Testo fornito:
__________

I filosofi greci antichi non distinguevano tra sentimento e passione: quando invece la riflessione filosofica si accentra sul tema della soggettività il concetto acquista rilievo autonomo.
Nella filosofia moderna con Cartesio il sentimento viene incluso tra le passioni definendolo come "passione spirituale", nel senso che esso non ha a che fare con la materialità del corpo ma è un moto dell'anima che diviene oggetto passivo di una forza che la sovrasta.[1]
Da questa iniziale definizione del concetto, il sentimento ha trovato sviluppi nell'etica, nell'estetica, nella metafisica e nella gnoseologia.
In Blaise Pascal il sentimento, chiamato "sentire del cuore", esprime una vera e propria facoltà conoscitiva distinta e in un certo modo superiore sia alla semplice percezione sensibile che alla razionalità. Infatti il sentimento permette di cogliere intuitivamente cosa siano il tempo, lo spazio, il movimento, il numero cioè le basi stesse dell'attività razionale e logica-matematica. Afferma Pascal: c'è un ordre du coeur (ordine del cuore), una logique du coeur (logica del cuore).[2]
«Noi conosciamo la verità non soltanto con la ragione ma anche con il cuore […] Anche il cuore ha un suo ordine.[3]»

__________

Dati forniti:
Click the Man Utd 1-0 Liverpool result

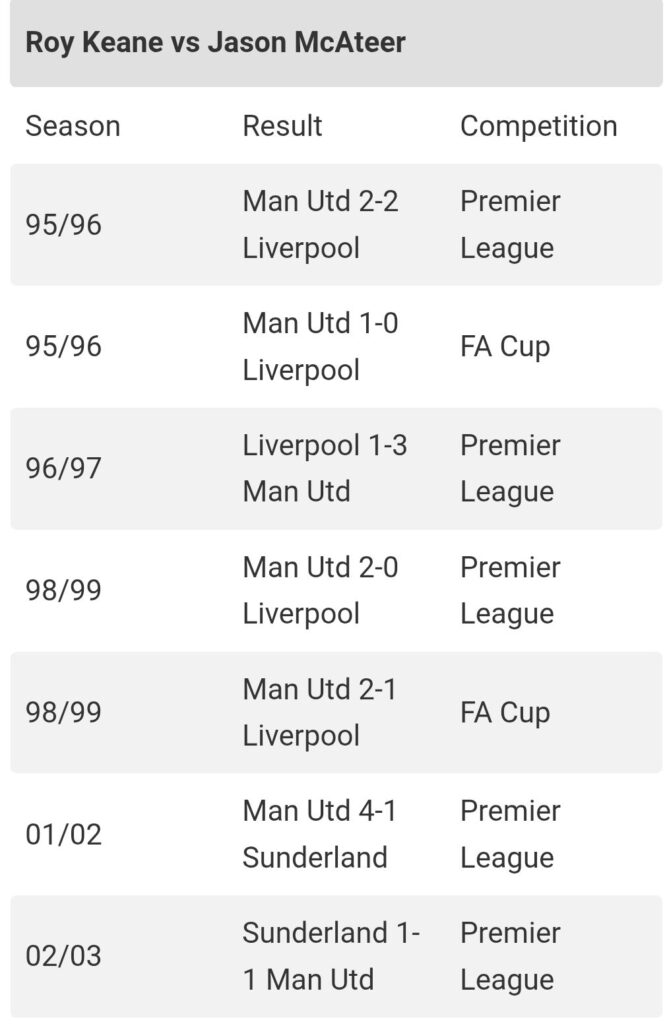[x=320, y=346]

__________

Consegne:
1. Stabilisci se le affermazioni (a), (b) e (c) concordano con il testo sul sentimento, rispondendo sì o no e citando alla lettera le parole del testo che lo decidono. (a) I filosofi greci antichi distinguevano tra sentimento e passione. (b) Cartesio definisce il sentimento una "passione spirituale". (c) Per Pascal il sentimento è inferiore alla semplice percezione sensibile.
2. Nel testo sul sentimento, con quale espressione Pascal chiama il sentimento?
Per queste consegne le righe dei dati non servono.

Esercizio svolto:
1.
(a) No: «I filosofi greci antichi non distinguevano tra sentimento e passione».
(b) Sì: «il sentimento viene incluso tra le passioni definendolo come "passione spirituale"».
(c) No: «superiore sia alla semplice percezione sensibile che alla razionalità».

2. Lo chiama «sentire del cuore».